▸ **WORK TO DO**: Which lines in the rows below contain the string "tool"? Copy each of those lines in full, matching case exactly.
****************************************
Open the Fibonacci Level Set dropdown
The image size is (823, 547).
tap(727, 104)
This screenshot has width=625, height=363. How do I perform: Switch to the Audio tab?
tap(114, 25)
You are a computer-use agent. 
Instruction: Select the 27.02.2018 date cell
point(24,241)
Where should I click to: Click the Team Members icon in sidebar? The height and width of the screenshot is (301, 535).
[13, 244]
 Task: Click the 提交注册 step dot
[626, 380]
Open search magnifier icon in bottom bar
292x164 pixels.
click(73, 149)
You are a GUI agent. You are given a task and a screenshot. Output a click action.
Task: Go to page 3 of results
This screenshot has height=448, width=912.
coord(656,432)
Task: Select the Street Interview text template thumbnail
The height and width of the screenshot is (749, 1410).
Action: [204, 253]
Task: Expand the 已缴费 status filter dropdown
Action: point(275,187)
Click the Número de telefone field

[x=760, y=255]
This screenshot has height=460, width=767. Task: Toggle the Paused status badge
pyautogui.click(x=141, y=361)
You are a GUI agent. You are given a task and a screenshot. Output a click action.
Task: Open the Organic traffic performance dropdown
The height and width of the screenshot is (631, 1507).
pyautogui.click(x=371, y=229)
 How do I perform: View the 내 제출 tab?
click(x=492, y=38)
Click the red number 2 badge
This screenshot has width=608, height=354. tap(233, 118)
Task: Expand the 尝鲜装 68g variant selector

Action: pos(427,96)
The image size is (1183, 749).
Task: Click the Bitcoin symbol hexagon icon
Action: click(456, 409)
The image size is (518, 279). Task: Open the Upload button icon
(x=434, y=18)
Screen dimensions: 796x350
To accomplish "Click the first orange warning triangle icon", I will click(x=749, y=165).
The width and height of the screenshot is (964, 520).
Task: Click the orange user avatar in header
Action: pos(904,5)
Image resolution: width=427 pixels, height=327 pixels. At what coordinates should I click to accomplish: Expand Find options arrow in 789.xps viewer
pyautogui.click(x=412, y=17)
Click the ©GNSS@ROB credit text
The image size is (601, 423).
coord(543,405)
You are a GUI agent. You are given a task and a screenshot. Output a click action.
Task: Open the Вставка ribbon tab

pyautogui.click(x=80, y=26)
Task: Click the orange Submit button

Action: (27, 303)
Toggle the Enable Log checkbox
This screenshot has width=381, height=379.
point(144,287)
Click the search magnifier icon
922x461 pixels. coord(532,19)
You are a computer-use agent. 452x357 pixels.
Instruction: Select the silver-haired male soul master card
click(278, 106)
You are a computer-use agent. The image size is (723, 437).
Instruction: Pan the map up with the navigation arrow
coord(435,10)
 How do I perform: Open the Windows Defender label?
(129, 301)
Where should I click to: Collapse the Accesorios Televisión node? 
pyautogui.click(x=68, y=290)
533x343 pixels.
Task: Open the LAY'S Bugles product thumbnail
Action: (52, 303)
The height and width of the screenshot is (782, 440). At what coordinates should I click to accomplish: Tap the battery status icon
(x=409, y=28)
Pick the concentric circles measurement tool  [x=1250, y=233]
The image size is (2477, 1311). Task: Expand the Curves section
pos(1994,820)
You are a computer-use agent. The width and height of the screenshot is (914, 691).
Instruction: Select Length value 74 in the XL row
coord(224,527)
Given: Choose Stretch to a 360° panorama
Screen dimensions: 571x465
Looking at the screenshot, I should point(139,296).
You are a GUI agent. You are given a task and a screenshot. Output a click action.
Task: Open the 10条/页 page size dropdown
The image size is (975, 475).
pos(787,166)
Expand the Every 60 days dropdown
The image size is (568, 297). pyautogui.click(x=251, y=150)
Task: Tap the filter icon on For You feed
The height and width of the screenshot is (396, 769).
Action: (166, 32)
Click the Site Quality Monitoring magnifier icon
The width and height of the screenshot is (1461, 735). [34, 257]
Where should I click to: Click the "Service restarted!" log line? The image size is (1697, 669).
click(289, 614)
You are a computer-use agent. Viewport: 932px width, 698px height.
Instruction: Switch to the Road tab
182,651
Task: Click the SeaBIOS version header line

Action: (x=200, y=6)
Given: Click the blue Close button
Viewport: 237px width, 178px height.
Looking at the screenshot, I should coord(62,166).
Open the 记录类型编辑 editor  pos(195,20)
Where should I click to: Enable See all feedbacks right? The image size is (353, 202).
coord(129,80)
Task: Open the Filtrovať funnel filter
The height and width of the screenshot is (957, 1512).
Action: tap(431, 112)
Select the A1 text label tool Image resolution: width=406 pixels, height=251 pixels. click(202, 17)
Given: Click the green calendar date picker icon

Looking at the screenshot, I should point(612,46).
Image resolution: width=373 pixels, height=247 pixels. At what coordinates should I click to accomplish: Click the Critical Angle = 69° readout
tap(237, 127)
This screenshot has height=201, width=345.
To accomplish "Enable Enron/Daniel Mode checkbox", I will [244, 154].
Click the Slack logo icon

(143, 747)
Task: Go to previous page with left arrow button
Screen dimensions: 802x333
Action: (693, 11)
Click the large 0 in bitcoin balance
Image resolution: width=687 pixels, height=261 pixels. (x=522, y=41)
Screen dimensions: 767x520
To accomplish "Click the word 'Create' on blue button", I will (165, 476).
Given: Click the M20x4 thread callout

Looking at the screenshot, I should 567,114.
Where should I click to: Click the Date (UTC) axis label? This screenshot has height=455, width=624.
****************************************
▸ **FINISHED ANSWER**:
Pick the concentric circles measurement tool  [x=1250, y=233]
Select the A1 text label tool Image resolution: width=406 pixels, height=251 pixels. click(202, 17)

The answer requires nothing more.